La Alcaldía de Buenaventura declaró la calamidad pública luego de que una falla en una tubería principal dejara a gran parte de la ciudad sin suministro de agua durante más de tres días.
Según las autoridades locales, la afectación compromete cerca del 70 % del abastecimiento del distrito, lo que ha generado una emergencia que ya supera la capacidad de respuesta institucional.
Colegios, hospitales y centros de detención, entre los afectados
La alcaldesa de Buenaventura, Ligia del Carmen Córdoba, advirtió que la falta de agua está perjudicando a cientos de niños y jóvenes que no han podido recibir clases. Además, alrededor de 70 pacientes renales se han visto afectados por la suspensión de sus tratamientos.
A esto se suma la situación en los centros de detención, que, según la administración local, están al borde del colapso. De igual forma, se reportaron fallas en la infraestructura pública y dificultades para garantizar condiciones mínimas de salubridad.
La mandataria local señaló que la emergencia requiere apoyo urgente del Gobierno nacional, al considerar que la crisis no puede ser atendida únicamente con los recursos del distrito. “La gestión del riesgo es una responsabilidad compartida entre la Nación y las autoridades locales, corresponde al Gobierno nacional intervenir”, manifestó la alcaldesa.
Buenaventura, un punto estratégico para Colombia
La emergencia ocurre en una ciudad clave para el país.
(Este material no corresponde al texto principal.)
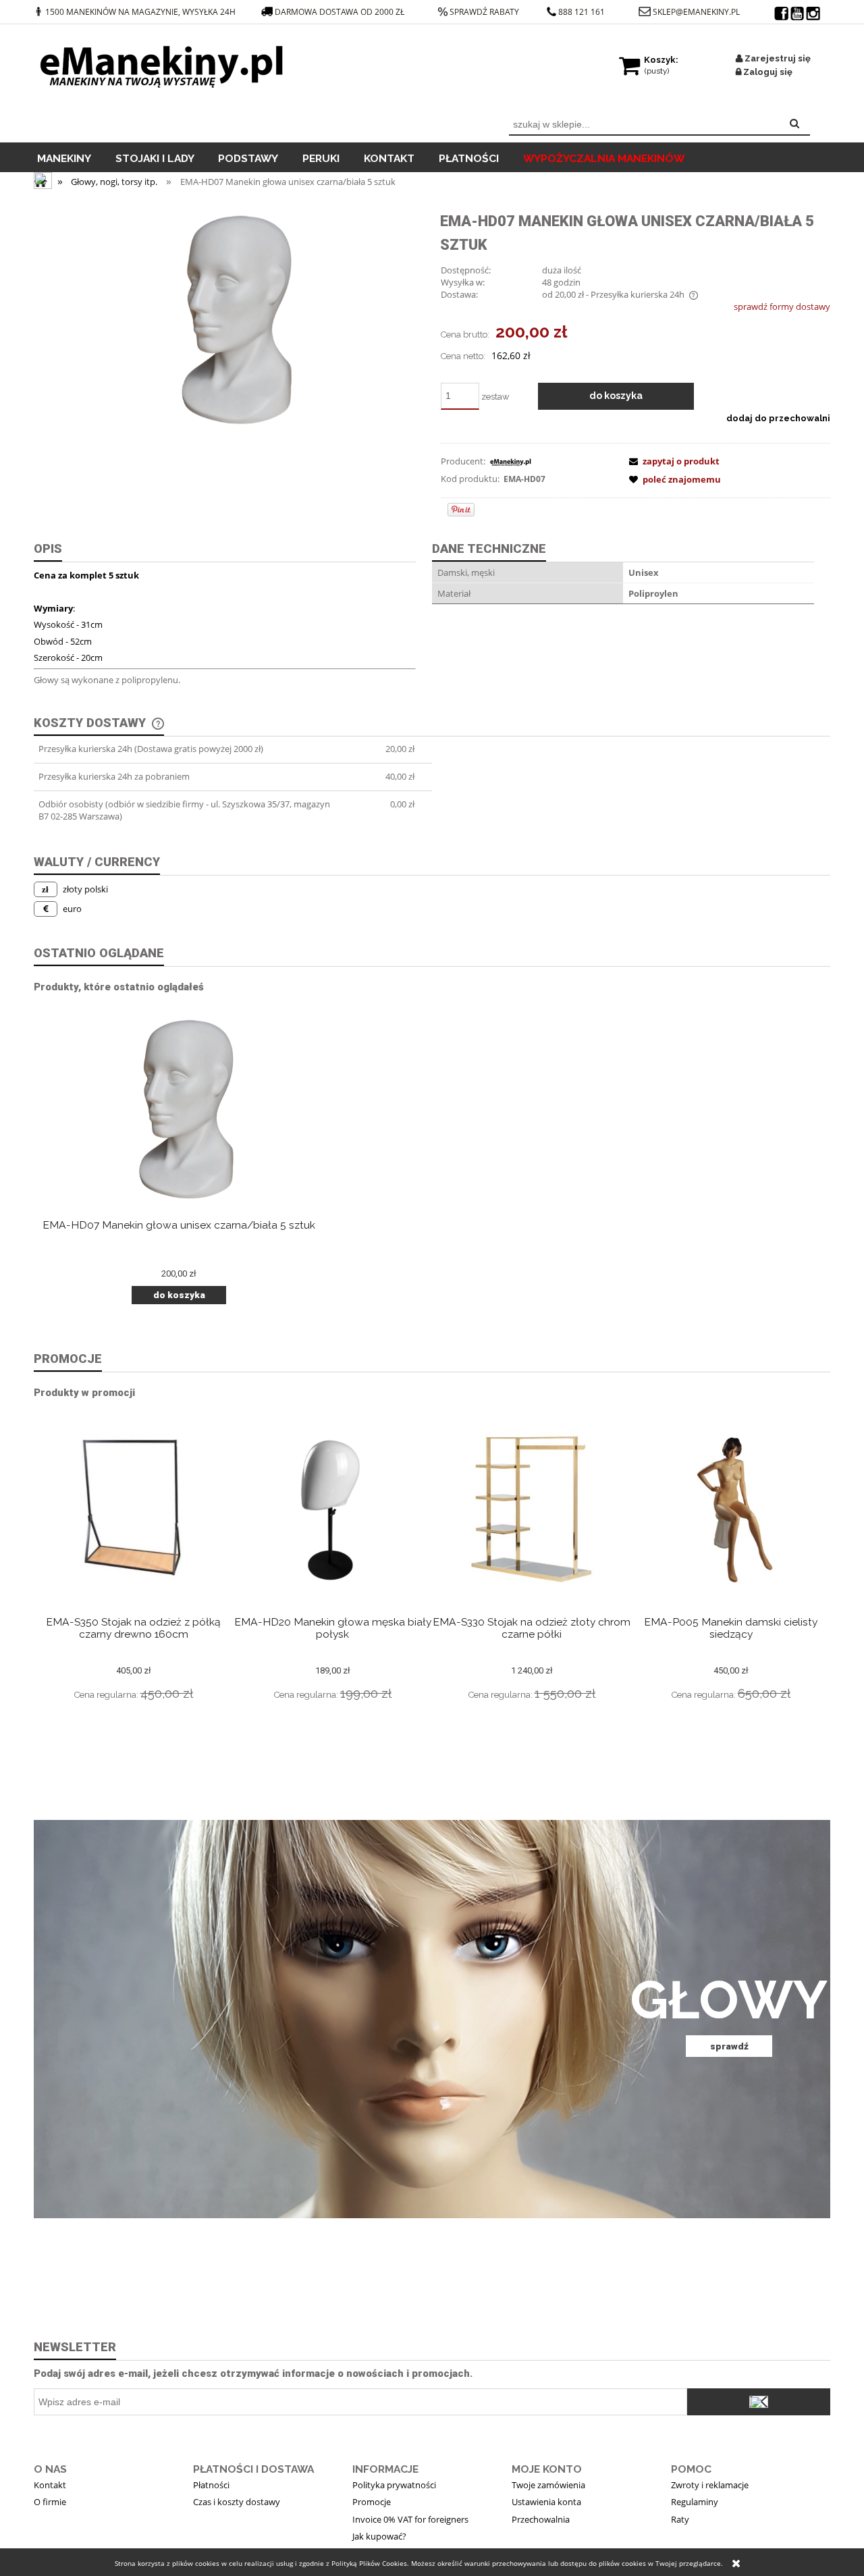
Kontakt (50, 2485)
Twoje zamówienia (548, 2485)
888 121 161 (581, 12)
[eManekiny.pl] (510, 461)
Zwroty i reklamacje (710, 2485)
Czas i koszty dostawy (236, 2502)
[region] (432, 2019)
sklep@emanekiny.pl (696, 12)
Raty (680, 2519)
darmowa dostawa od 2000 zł (340, 12)
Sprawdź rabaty (484, 12)
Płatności (211, 2485)
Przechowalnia (541, 2519)
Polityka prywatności (394, 2485)
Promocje (371, 2502)
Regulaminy (694, 2502)
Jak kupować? (379, 2536)
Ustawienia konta (546, 2502)
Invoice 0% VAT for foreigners (410, 2519)
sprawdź (729, 2046)
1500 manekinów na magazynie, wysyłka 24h (140, 12)
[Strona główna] (165, 63)
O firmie (50, 2502)
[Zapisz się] (758, 2401)
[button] (672, 461)
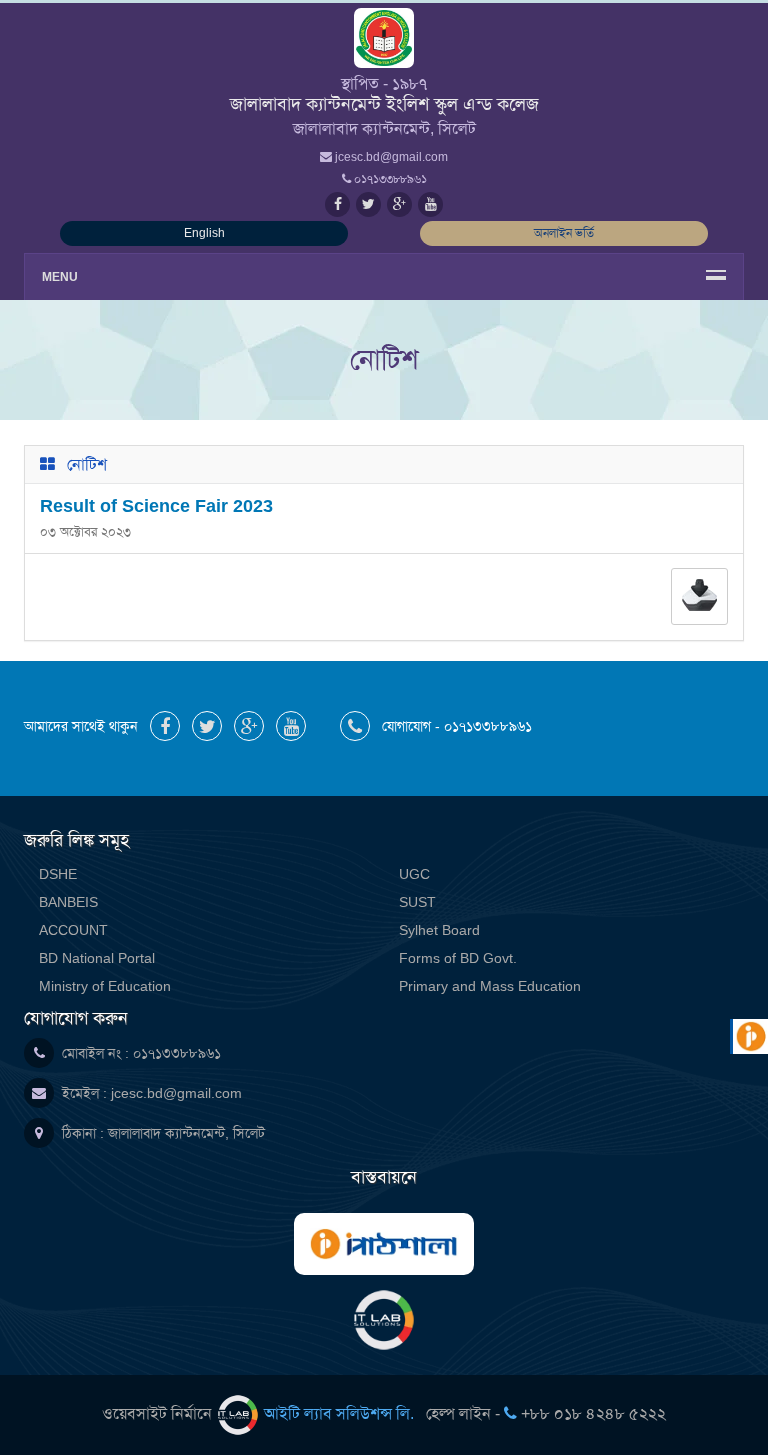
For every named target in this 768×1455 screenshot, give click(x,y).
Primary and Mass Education (490, 986)
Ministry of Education (105, 986)
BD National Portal (97, 958)
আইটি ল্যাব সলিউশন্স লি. (339, 1413)
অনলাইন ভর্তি (564, 233)
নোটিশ (87, 464)
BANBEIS (68, 902)
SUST (417, 902)
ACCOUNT (73, 930)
Buenaventura es el principal puerto del Pacífico colombiano y uno de los nodos logísticos más importantes de Colombia. Por allí se moviliza cerca del 40 % de la carga marítima de comercio exterior no minero-energética y más del 50 % del comercio exterior contenerizado nacional, según reportes recientes de la Cámara de Comercio de Cali citados por medios económicos.
Por su ubicación estratégica, el distrito conecta al país con mercados de Asia, América y otros destinos internacionales. Por eso, una crisis prolongada en sus servicios básicos no solo afecta la vida diaria de sus habitantes, sino que también evidencia la fragilidad de una ciudad fundamental para la economía nacional.